UC Berkeley became a much more dangerous place last year, according to crime figures released by campus police.
The major crime increase follows in the wake of controversy over last summer’s rehiring of just-retired campus Police Chief Victoria L. Harrison.
While figures from the FBI released this week show that violent crime dropped slightly in the city of Berkeley—from 646 cases of assault, robbery, rape and murder in 2006 to 639 last year—it was assault that caused the campus violent crime rate to soar 58 percent over the same span.
Campus police report that while no homicides were recorded in either year, rapes increased by one (from six to seven) and robberies increased by three (from 24 to 27). The greatest increase came in assaults, which soared from 109 in 2006 to 185 last year.
When figures for 2005 are added in, reported crimes of violence more than doubled over the three-year span, from 98 in 2005 to 219 last year.
Firearms weren’t involved in any of last year’s campus assaults, while the use of knives remained constant at two per year. The use of other dangerous weapons doubled, from three to six, while so-called simple assaults scored the largest increase, from 95 in 2006 to 170 in 2007.

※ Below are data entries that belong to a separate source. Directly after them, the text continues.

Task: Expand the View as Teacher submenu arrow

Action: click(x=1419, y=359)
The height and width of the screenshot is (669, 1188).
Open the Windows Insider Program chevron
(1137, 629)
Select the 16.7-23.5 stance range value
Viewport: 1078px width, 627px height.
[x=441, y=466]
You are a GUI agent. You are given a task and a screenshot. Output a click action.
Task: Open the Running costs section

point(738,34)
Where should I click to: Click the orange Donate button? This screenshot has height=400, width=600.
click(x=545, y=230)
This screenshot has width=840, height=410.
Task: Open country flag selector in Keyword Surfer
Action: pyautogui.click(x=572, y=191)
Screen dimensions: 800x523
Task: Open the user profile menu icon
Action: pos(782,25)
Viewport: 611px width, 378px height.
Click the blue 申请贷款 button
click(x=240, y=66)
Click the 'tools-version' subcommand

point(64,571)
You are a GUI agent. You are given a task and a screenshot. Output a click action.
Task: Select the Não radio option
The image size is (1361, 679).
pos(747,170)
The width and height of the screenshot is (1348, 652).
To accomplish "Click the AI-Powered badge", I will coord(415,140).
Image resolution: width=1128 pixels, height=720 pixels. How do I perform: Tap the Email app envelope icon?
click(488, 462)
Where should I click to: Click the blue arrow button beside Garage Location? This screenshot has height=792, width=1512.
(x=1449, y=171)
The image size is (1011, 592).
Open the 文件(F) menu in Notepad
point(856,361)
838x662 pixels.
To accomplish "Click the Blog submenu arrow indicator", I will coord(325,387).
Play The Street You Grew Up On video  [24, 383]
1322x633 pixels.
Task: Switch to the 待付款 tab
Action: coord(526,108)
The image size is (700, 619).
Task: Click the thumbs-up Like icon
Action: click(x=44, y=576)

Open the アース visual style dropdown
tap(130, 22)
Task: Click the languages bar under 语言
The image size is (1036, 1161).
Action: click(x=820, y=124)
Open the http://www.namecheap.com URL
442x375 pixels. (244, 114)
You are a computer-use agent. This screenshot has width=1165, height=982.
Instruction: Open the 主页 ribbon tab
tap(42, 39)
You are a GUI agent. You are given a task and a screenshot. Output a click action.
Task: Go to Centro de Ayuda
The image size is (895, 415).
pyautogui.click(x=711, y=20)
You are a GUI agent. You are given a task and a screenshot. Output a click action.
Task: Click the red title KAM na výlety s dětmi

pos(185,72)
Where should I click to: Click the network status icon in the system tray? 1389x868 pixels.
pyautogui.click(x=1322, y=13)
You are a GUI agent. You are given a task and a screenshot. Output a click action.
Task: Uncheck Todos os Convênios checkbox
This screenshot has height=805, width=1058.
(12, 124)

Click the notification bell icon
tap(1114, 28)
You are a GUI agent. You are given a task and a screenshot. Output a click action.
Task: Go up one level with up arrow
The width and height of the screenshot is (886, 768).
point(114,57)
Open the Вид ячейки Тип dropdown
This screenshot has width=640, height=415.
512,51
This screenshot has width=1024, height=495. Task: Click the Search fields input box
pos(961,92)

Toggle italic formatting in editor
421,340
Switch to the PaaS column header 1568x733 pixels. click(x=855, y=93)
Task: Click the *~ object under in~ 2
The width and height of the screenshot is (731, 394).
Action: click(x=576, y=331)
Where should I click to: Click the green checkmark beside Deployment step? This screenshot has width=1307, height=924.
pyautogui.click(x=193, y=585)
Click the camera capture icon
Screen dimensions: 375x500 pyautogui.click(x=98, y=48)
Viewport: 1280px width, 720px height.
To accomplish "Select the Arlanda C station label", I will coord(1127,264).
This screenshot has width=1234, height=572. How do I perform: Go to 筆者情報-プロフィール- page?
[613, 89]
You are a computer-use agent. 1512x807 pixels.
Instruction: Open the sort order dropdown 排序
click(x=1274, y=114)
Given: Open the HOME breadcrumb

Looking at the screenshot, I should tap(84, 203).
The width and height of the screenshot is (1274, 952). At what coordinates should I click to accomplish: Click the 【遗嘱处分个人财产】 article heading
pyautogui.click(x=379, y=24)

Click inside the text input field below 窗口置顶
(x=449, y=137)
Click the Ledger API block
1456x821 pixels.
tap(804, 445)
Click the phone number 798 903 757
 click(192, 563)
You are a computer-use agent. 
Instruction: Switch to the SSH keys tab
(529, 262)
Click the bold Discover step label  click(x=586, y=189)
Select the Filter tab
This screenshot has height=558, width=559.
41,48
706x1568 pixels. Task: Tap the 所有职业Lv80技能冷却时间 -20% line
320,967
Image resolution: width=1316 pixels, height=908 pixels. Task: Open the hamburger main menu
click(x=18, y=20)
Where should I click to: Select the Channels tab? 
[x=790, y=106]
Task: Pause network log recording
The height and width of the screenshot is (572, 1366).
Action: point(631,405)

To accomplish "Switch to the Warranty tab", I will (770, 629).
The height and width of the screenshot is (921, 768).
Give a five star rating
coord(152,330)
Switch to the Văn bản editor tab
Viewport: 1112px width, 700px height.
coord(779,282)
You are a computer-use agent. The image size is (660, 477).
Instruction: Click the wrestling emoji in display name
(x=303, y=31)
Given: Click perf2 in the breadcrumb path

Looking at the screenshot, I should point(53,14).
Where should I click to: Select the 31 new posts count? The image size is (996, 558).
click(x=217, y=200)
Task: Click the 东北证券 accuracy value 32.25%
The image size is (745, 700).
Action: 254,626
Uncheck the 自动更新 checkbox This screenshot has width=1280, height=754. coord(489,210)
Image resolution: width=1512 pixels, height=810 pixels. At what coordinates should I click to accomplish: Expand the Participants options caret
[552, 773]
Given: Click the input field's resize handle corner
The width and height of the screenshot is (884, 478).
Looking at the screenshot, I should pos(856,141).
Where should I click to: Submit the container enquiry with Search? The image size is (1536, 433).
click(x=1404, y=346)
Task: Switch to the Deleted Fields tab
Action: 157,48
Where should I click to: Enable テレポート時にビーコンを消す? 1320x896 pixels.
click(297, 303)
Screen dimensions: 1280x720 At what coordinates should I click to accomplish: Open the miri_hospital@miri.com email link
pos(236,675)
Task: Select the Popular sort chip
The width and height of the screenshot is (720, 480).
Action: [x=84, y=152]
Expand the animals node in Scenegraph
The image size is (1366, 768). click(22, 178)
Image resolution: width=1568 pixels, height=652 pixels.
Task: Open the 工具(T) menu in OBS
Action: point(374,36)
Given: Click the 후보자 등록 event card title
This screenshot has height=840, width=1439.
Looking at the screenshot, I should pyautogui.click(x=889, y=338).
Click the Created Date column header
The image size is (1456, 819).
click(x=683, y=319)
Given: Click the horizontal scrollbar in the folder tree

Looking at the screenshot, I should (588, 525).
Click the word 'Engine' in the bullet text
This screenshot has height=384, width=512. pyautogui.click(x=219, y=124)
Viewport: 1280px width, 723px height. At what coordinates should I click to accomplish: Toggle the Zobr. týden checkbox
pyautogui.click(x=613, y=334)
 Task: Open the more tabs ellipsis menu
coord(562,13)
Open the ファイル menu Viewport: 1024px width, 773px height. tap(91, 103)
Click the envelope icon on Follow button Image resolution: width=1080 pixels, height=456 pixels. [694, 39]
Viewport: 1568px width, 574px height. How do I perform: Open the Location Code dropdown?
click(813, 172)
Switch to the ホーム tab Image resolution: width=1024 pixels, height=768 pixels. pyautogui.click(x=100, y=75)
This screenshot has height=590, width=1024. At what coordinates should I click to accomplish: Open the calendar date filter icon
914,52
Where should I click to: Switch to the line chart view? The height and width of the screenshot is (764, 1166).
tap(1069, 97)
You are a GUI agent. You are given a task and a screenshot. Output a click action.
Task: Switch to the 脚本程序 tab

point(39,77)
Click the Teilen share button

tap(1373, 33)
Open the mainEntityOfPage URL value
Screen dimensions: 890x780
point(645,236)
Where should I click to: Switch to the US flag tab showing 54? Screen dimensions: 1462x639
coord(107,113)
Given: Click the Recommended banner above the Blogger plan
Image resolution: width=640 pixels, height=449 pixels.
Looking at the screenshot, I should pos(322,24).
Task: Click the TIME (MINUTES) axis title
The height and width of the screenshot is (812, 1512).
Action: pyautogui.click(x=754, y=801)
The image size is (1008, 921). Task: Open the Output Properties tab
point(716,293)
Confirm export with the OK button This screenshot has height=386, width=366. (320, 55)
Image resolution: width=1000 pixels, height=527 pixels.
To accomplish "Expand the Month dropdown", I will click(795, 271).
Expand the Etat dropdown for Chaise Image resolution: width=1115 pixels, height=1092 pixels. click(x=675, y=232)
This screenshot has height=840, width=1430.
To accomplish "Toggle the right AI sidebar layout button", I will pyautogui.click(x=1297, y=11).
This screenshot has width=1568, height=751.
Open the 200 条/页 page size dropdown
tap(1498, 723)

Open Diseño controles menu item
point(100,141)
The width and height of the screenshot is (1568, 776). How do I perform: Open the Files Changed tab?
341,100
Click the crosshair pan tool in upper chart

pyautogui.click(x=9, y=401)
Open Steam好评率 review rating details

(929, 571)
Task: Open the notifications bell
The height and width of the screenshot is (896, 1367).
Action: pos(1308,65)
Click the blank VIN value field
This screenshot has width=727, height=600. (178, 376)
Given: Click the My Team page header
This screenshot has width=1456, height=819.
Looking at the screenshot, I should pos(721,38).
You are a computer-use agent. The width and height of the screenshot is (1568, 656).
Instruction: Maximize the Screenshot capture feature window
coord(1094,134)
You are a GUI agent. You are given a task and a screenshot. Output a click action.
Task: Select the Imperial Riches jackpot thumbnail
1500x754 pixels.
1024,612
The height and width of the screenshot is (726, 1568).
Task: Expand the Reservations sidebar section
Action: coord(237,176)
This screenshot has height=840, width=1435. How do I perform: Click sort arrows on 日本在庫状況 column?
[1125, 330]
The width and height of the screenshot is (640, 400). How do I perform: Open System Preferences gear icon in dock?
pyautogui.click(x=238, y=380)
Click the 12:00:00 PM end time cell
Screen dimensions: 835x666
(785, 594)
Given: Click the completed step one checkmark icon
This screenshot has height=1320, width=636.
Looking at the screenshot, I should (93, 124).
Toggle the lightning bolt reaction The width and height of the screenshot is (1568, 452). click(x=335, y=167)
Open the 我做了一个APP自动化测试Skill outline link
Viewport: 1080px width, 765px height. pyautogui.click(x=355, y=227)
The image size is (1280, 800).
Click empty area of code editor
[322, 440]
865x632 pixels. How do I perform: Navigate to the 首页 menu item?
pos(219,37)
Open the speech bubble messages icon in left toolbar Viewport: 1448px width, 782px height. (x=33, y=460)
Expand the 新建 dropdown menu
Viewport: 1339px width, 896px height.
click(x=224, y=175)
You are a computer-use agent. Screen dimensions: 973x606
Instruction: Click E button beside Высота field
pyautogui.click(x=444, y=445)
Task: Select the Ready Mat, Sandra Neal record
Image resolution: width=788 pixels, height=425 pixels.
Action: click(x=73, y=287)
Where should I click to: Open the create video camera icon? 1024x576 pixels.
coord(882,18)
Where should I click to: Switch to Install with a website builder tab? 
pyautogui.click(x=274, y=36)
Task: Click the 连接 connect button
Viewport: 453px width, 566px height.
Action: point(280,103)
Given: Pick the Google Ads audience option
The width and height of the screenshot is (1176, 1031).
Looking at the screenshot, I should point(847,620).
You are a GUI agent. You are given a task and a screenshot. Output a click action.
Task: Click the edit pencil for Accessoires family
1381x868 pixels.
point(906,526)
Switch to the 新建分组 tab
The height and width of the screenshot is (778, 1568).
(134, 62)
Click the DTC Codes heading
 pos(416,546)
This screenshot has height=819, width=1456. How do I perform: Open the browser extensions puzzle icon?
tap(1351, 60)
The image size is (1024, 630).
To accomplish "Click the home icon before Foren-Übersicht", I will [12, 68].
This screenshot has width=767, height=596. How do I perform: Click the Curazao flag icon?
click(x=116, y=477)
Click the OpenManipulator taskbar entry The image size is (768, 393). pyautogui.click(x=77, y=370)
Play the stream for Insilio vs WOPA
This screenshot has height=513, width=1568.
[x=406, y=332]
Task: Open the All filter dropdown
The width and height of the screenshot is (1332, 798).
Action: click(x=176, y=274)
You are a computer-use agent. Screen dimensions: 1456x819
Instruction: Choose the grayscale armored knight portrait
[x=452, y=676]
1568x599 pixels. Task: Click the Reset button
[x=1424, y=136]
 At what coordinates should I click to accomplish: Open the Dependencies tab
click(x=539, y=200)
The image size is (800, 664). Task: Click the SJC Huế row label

FBI figures for Berkeley report a drop in aggravated assaults from 206 in 2006 to 179 in 2007.
Property crimes declined both on campus and in the city, though the university logged a stunning 1,000 percent increase in arson from 2006 to 2007, from 1 to 11. Berkeley arsons dropped over the same period, from 36 to 29.
Berkeley’s property crimes dropped from 7,323 in 2006 to 7,116, while the comparable campus figures were 926 and 853.
Berkeley’s property crime was showing a slight increase in the first quarter of 2008, Police Chief Douglas N. Hambleton reported in a memorandum to the City Council Tuesday night, up to 1,929 from the prior’s year’s first quarter total of 1,826.
Though violent crimes in the city dropped during the first quarter of 2008—from 170 from last year’s first quarter to 167 this year—murders are soaring in the city.
While the city didn’t record any homicides in the first quarter of 2007, Berkeley had already logged three in the same period this year, and that figure has already more than doubled, rising to eight, including one officer-involved shooting.
The rapidly escalating crime figures aren’t called out for attention in the text of department’s annual report, which notes only that patrol officers “made over 1,000 arrests and issued 1,667 citations for vehicle code violations.”
Harrison was rehired last summer after taking a $2.1 million lump sum retirement payment, giving up her retiree medical, dental and legal benefits. She was rehired at her base pay at retirement of $175,000 increased by a stipend of $12,700 for her other responsibilities.
Vice Chancellor Nathan Bostrum defended the action in testimony last month to the state Senate Budget Subcommittee on Education.